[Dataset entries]
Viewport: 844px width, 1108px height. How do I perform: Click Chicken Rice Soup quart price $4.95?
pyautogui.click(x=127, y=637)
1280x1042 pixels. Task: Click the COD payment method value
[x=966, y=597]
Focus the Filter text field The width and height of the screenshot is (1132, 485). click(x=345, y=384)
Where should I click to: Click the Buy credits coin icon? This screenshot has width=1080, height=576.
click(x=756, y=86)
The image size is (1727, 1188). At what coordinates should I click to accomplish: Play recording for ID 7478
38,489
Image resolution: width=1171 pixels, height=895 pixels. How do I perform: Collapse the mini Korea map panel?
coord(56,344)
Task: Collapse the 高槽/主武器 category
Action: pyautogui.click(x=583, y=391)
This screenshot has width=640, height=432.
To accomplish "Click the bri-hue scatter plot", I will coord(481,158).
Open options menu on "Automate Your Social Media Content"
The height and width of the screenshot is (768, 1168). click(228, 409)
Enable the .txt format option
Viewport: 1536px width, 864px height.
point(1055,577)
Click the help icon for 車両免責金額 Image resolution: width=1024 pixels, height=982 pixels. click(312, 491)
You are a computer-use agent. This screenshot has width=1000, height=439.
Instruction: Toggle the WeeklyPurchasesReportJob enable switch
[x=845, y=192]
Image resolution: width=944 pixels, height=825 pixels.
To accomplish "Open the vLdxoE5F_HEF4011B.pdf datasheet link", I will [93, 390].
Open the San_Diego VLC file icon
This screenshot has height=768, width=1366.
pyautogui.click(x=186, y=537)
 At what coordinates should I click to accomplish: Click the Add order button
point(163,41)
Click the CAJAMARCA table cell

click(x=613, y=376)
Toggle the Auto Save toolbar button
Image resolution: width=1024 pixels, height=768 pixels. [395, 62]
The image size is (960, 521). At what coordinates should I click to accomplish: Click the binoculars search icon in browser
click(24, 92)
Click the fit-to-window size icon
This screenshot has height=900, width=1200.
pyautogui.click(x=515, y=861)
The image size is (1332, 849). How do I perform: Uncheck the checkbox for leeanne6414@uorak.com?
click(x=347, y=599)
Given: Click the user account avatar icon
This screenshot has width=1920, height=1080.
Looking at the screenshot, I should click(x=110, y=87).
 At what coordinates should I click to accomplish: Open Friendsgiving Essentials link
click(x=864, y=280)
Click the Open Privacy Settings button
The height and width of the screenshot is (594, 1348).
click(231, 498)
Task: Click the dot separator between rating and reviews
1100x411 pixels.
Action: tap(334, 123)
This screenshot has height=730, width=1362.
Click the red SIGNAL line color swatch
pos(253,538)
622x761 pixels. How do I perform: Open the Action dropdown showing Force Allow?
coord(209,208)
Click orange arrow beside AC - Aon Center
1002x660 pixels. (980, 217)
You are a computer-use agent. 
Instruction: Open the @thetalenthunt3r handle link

**Task item:**
Every line in the records that holds the word "agent" should be copied into the answer.

**Written reply:**
You are a computer-use agent. This screenshot has width=1000, height=439.
You are a computer-use agent. 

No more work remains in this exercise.